Microsoft and people of the open source community reported to the science and technology committee of the House of Lords that U.K. police did not have the skills and expertise to handle cases of Internet crime, effectively. The Science and Technology Committee invited the two groups to provide the necessary evidence as part of assistance to the Committee's investigation into issues of personal online security.

According to Jerry Fishenden, national technology officer for Microsoft UK, there is need for an easy reporting system so that victims of cyber crime can approach a body that is there to receive complaints. With a streamlined reporting structure and appropriate resources the body can investigate and prosecute the guilty wherever appropriate. Webuser published this view in its news on January 19, 2007.

Fishenden cited the example of Internet Crime Complaints Center of FBI established in 1990s. This Center is a single point of reporting, which accepts at least 10,000 complaints every year and possesses the authority and resources to examine those complaints.

He added that establishing a similar mechanism for U.K. would enable the IT industry in U.K. get a stronghold on the extent of problem.

Fishenden continued with an example where if a person lodges a police complaint of an online phishing attack, would the authorities treat it similar to an attempted pick pocketing? Understandably, more correct than a model like that would be required to deal with cyber crime.

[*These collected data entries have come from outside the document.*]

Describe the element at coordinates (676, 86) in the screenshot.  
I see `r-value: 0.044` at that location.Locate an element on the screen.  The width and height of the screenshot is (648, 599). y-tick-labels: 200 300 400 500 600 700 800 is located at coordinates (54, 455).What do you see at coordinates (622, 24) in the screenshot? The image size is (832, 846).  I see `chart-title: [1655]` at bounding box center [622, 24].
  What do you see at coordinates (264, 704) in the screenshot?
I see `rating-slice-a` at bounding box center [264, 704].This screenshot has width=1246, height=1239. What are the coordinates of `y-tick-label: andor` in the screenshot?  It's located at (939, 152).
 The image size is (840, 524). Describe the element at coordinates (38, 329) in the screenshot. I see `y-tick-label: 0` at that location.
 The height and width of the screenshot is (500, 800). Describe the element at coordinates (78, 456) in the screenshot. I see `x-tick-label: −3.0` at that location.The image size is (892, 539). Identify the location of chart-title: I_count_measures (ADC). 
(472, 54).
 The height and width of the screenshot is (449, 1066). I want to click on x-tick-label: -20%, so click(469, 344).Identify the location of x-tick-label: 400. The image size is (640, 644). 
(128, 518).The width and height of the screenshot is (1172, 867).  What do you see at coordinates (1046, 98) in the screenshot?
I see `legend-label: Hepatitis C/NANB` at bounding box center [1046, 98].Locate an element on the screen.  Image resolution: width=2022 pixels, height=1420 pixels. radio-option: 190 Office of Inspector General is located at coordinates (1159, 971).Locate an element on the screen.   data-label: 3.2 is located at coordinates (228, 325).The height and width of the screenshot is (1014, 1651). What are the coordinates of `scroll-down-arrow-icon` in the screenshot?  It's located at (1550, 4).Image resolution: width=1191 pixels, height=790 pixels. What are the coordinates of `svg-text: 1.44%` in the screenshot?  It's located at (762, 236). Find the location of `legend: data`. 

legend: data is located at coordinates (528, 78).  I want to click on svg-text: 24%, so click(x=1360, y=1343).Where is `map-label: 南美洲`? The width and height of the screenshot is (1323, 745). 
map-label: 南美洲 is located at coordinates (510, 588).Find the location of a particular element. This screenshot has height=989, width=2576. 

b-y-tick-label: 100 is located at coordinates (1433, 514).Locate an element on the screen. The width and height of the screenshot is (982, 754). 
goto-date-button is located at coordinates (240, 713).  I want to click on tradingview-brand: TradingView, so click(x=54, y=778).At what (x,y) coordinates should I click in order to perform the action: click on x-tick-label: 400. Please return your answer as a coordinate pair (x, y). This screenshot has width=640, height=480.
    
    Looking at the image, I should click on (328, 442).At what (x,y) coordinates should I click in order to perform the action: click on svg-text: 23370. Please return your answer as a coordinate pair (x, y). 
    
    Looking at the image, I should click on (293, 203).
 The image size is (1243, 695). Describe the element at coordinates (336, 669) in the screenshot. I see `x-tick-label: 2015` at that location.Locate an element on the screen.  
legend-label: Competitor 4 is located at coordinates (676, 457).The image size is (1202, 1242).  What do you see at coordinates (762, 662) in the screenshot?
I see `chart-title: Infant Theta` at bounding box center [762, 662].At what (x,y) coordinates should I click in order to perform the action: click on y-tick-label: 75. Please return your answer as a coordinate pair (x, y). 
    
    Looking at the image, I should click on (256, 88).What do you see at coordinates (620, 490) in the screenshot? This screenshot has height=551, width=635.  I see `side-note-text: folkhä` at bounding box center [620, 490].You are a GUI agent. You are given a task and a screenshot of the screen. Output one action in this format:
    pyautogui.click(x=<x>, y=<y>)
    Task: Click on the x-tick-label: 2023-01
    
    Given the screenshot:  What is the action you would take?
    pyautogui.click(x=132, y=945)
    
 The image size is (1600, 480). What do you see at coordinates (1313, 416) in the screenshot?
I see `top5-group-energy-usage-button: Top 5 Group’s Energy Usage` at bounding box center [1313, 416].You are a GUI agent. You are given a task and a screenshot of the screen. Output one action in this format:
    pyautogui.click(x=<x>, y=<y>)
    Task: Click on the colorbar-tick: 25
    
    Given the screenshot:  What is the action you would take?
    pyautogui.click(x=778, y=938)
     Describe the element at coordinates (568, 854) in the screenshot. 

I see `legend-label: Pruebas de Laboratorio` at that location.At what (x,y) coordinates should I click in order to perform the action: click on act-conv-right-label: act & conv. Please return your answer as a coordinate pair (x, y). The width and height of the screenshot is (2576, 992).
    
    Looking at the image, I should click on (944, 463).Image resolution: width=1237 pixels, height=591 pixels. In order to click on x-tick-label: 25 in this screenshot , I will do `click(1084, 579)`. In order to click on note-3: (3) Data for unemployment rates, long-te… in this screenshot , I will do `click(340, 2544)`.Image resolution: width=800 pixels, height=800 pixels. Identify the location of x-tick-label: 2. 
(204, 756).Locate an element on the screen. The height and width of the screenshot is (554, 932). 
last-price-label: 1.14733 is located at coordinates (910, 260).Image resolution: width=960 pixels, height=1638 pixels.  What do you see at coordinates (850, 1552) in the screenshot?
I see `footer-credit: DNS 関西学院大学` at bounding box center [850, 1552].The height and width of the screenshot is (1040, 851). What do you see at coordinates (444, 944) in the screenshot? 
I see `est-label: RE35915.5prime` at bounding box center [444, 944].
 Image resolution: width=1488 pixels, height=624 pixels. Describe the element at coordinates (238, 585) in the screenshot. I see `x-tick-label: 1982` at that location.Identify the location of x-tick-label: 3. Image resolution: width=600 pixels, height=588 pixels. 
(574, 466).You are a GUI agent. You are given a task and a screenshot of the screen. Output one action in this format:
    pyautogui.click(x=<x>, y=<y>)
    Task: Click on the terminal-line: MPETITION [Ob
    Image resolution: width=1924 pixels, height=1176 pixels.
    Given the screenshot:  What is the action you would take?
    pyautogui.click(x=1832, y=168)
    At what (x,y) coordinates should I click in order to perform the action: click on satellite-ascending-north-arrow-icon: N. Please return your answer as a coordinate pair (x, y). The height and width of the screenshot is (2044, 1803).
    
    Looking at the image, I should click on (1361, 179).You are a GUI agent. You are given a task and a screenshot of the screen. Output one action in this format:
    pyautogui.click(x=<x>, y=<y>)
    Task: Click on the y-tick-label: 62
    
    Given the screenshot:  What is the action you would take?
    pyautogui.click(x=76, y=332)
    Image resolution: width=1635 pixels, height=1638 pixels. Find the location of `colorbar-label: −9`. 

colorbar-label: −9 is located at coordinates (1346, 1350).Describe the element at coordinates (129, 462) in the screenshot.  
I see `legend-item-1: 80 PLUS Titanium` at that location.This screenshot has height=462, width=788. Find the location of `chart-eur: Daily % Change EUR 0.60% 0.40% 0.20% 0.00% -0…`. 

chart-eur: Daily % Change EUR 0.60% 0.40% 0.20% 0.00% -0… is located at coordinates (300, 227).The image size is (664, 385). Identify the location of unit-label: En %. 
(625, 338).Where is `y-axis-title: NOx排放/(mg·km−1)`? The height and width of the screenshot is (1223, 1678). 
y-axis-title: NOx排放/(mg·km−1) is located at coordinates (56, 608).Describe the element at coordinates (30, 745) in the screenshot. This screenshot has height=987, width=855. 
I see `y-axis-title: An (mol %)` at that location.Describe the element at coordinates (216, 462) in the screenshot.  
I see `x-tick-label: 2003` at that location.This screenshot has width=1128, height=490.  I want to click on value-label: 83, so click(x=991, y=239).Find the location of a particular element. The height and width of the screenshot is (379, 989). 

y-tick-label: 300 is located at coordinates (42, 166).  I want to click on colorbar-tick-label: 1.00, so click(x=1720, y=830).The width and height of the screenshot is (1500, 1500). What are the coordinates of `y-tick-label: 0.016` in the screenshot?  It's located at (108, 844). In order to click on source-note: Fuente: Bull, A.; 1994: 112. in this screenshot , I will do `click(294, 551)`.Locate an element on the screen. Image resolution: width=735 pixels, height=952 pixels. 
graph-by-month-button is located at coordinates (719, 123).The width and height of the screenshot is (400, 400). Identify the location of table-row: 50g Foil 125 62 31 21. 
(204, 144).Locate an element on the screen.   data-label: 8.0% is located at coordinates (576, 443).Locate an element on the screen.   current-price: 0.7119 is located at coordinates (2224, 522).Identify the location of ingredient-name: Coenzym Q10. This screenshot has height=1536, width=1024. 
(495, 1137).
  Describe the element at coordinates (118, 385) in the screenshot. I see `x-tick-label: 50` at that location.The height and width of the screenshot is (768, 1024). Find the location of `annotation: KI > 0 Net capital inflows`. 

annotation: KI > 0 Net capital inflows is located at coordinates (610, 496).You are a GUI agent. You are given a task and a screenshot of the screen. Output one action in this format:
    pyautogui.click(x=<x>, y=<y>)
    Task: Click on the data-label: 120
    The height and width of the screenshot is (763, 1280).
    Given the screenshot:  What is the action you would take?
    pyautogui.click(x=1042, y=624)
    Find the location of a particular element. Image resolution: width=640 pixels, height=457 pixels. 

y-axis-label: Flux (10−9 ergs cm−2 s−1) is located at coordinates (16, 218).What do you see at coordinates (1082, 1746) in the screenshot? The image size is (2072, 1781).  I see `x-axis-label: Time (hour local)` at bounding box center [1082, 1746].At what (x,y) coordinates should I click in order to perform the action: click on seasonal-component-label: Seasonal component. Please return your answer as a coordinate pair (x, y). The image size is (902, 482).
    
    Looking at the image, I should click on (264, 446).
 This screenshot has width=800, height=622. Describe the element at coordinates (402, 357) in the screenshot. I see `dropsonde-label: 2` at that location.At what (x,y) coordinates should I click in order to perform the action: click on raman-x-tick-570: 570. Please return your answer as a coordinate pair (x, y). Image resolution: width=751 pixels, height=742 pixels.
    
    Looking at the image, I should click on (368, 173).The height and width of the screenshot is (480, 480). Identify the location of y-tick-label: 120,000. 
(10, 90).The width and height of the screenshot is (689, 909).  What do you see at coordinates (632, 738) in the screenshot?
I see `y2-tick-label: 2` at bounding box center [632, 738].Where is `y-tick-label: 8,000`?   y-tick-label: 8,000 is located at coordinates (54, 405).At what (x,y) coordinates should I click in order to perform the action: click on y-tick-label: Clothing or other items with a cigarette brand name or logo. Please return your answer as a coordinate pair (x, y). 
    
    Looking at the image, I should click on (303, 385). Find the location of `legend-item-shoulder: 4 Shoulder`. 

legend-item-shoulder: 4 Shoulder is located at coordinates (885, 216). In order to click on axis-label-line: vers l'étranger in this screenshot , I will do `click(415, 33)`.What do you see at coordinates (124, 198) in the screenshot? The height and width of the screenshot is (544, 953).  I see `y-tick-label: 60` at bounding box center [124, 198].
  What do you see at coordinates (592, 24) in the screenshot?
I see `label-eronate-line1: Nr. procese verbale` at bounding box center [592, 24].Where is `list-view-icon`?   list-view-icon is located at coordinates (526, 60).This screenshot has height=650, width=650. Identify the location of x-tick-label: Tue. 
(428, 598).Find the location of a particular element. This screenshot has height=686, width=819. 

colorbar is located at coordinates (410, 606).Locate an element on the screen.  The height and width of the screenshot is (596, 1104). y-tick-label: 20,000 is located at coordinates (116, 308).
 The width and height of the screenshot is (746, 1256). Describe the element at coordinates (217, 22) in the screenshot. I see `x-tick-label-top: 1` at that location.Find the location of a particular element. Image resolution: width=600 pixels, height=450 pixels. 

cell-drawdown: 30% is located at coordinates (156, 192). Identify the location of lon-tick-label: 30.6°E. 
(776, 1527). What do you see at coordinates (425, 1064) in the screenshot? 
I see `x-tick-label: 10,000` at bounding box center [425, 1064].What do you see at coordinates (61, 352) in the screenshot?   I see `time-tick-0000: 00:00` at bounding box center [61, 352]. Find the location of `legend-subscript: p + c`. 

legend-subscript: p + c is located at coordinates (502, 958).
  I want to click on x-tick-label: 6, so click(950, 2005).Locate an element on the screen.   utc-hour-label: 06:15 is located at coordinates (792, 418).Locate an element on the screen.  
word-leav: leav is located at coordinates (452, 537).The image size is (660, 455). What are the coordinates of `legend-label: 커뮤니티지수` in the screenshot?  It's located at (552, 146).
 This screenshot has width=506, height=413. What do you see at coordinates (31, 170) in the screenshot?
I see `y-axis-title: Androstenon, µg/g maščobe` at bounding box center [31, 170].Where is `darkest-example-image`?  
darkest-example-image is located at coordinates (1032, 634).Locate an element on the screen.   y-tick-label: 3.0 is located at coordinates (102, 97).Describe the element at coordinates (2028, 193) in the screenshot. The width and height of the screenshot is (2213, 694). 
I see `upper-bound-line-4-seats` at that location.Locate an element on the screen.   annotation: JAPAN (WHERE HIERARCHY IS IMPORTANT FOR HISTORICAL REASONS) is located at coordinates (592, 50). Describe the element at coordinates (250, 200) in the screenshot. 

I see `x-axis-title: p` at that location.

Alan Cox, a primary figure behind the development of the Linux operating system and representative of the open source community supported Fishenden's views. He said if an individual goes up to the sergeant at a police station, the sergeant lacks the understanding power for the problem and then there is no one else to approach.

Therefore, stressed Cox, there should be something that deals with e-crime and computers either at a point in police station or some other central contact venue.

Last year, many banks missed on reporting attacks on their networks either to maintain customer confidence or they lacked trust in the police's ability to handle cyber crimes.